TOKYO (Kyodo) -- Japan's Foreign Minister Taro Kono on Monday called for collective efforts to encourage more countries to join the arms trade treaty, as an international conference got under way in Tokyo to discuss how to effectively enforce it.
"To continue to increase the number of states parties, we should work together to promote the value and role of the ATT," Kono told participants of the 4th Conference of States Parties to the Arms Trade Treaty.
"The treaty aims to enhance regional and international peace and security through the appropriate control of international trade and prevention of illicit transfers of conventional weapons," Kono said, adding that its "universalization" is one of the imminent challenges.
The Arms Trade Treaty entered into force in 2014 with the aim of regulating illegal arms trade and preventing weapons from falling into the wrong hands, such as terrorists.
Currently, there are 97 states parties but major powers such as China, India and Russia have yet to sign the treaty. Aside from Japan, only five countries in the Asia-Pacific region have ratified it.

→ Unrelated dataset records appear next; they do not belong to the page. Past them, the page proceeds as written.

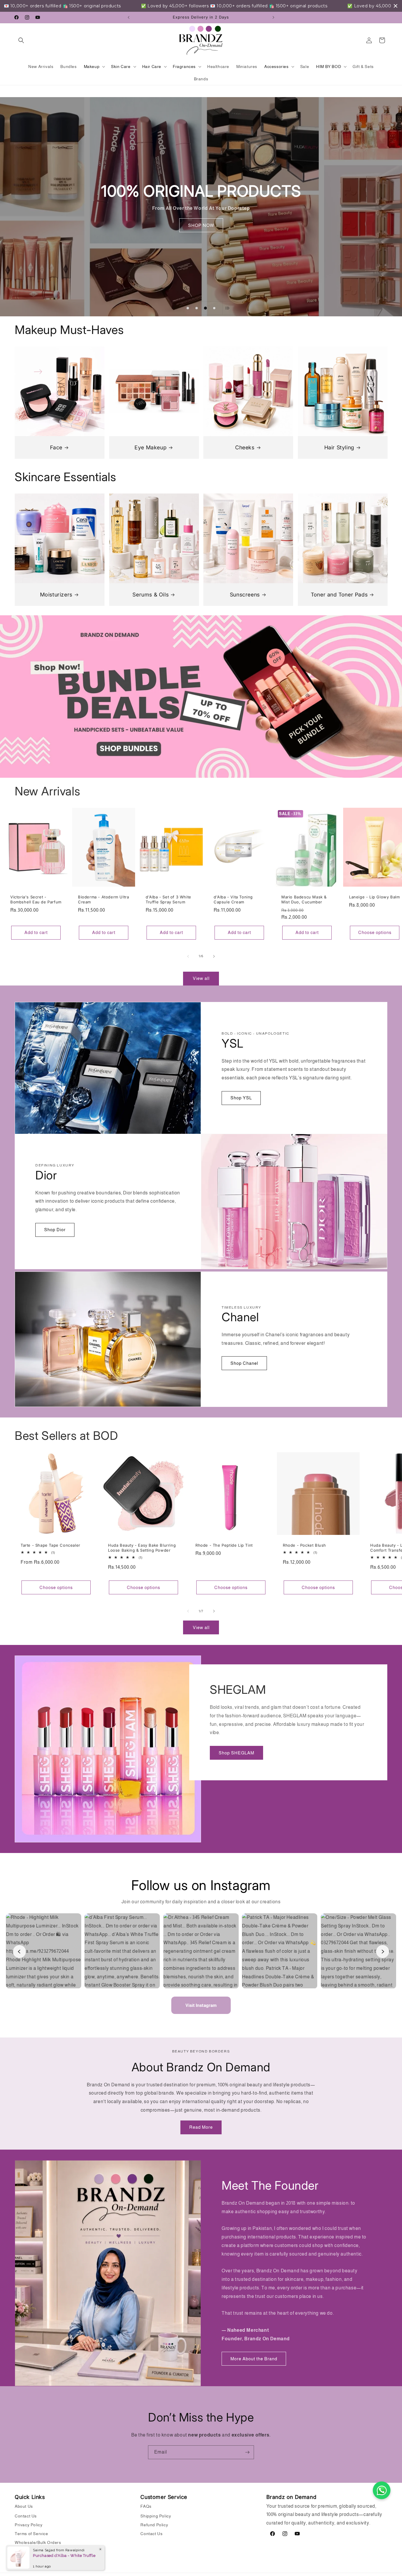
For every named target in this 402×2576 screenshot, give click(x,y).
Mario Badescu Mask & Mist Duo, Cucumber (304, 899)
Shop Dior (55, 1229)
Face (56, 447)
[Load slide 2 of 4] (196, 308)
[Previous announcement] (128, 17)
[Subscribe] (247, 2452)
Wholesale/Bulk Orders (38, 2542)
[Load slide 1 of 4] (187, 308)
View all (201, 978)
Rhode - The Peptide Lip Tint (224, 1545)
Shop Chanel (244, 1363)
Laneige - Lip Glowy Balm (374, 897)
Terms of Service (31, 2533)
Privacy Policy (28, 2524)
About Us (24, 2506)
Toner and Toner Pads (339, 594)
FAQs (145, 2506)
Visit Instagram (201, 2005)
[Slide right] (213, 956)
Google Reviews (31, 2560)
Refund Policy (154, 2524)
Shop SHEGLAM (236, 1752)
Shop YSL (241, 1097)
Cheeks (245, 447)
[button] (21, 40)
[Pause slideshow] (228, 308)
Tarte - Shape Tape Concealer (50, 1545)
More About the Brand (253, 2358)
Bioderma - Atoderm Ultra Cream (103, 899)
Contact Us (26, 2516)
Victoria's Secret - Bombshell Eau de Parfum (36, 899)
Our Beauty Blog (31, 2551)
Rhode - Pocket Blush (304, 1545)
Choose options (374, 932)
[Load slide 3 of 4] (205, 308)
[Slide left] (188, 956)
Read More (201, 2127)
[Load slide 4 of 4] (214, 308)
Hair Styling (339, 447)
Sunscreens (245, 594)
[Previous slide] (173, 308)
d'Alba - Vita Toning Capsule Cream (233, 899)
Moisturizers (56, 594)
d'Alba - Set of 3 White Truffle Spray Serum (168, 899)
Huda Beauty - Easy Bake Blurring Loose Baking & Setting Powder (142, 1548)
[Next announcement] (273, 17)
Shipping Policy (155, 2516)
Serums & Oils (150, 594)
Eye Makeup (150, 447)
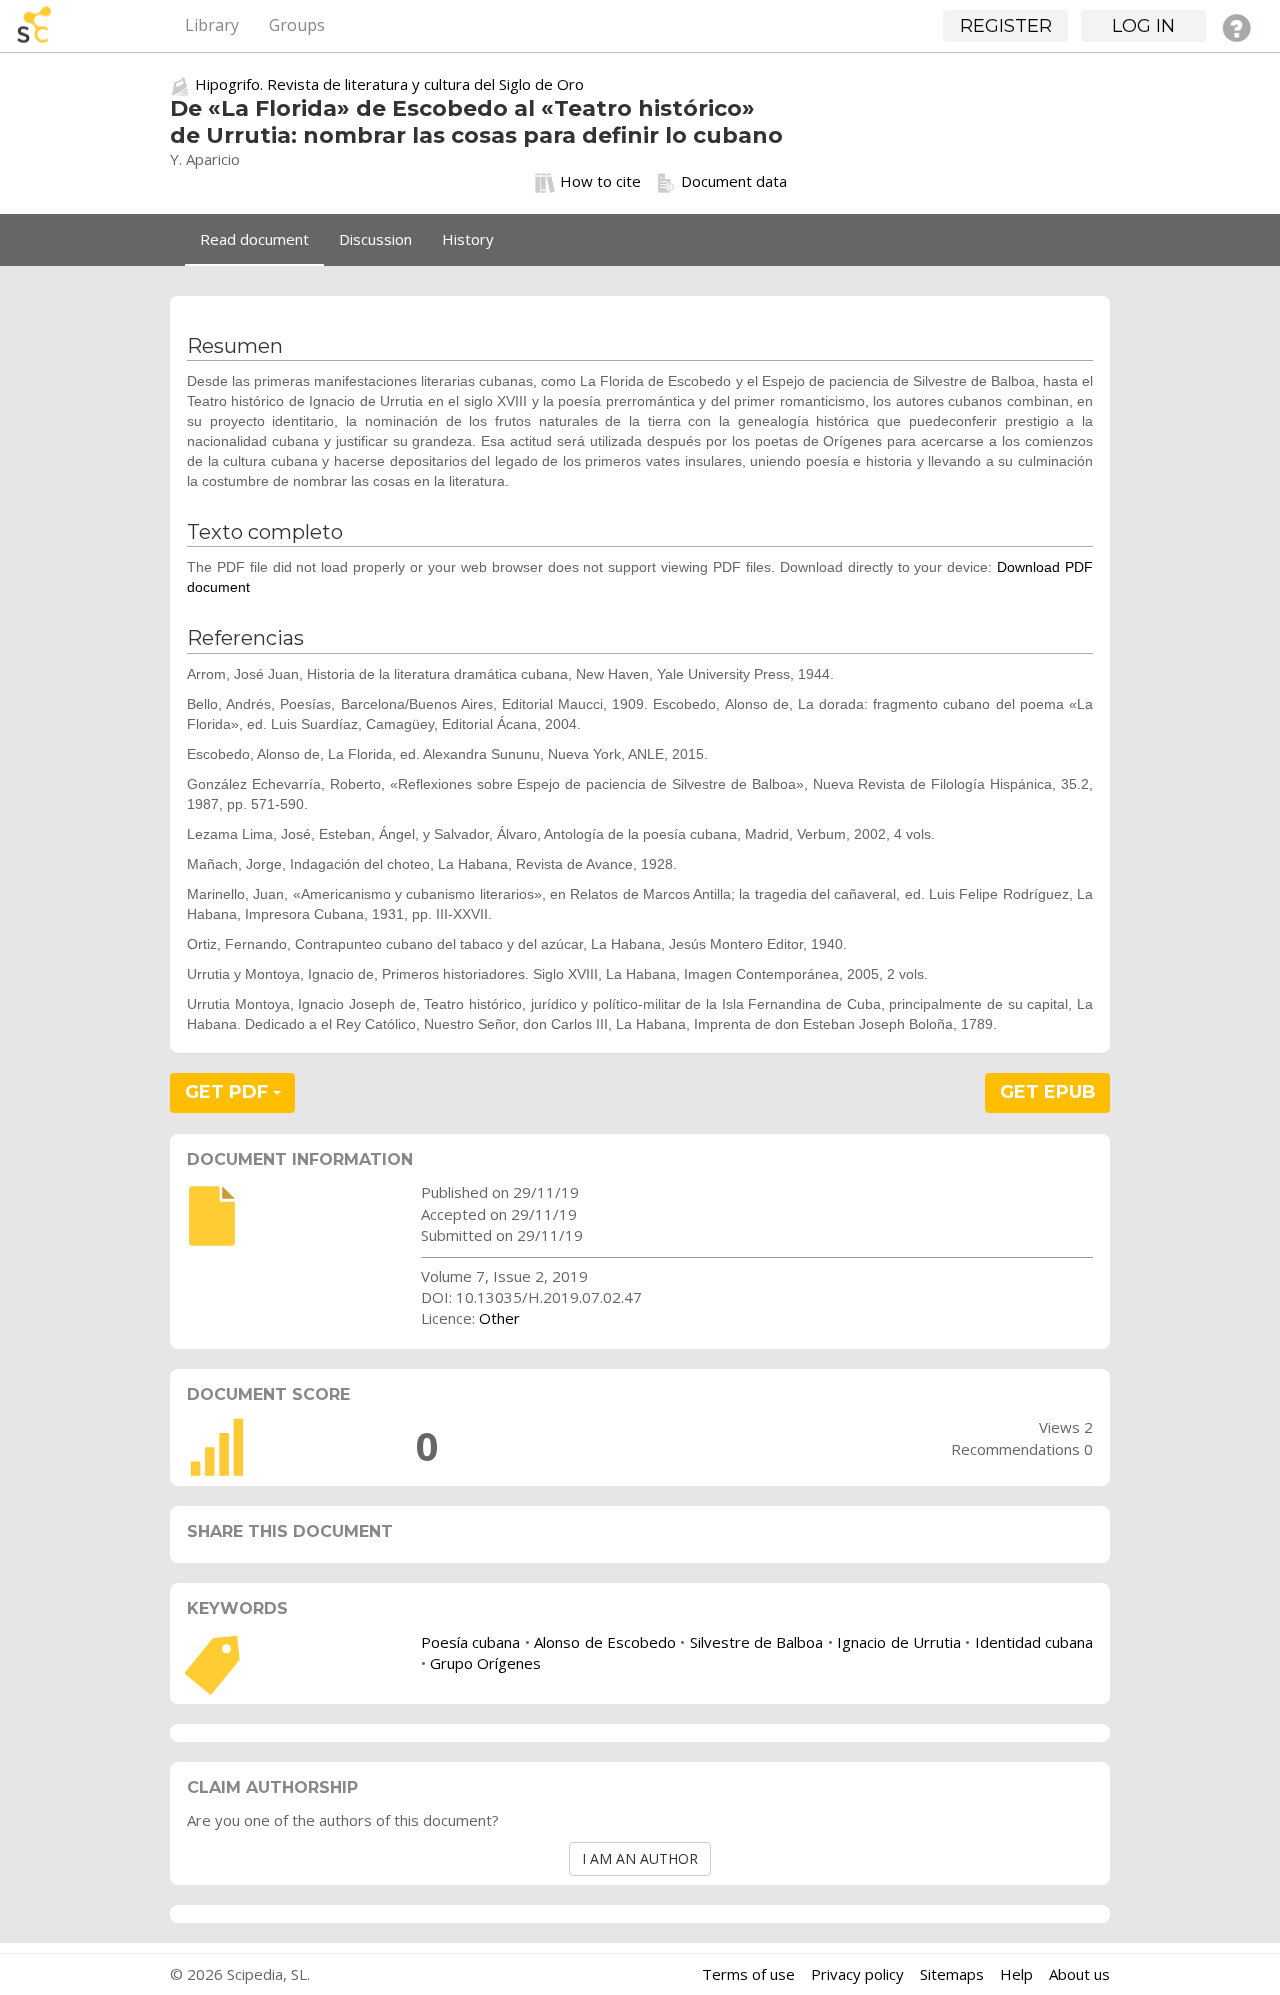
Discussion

Japan is hosting the five-day conference whose participants include government officials and representatives from nongovernmental organizations and industry groups.
For the host of the 2020 Tokyo Olympics and Paralympics, boosting antiterrorism measures is a key task.
A series of sessions are scheduled during the period to discuss a range of topics related to arms trade such as control systems and interagency cooperation.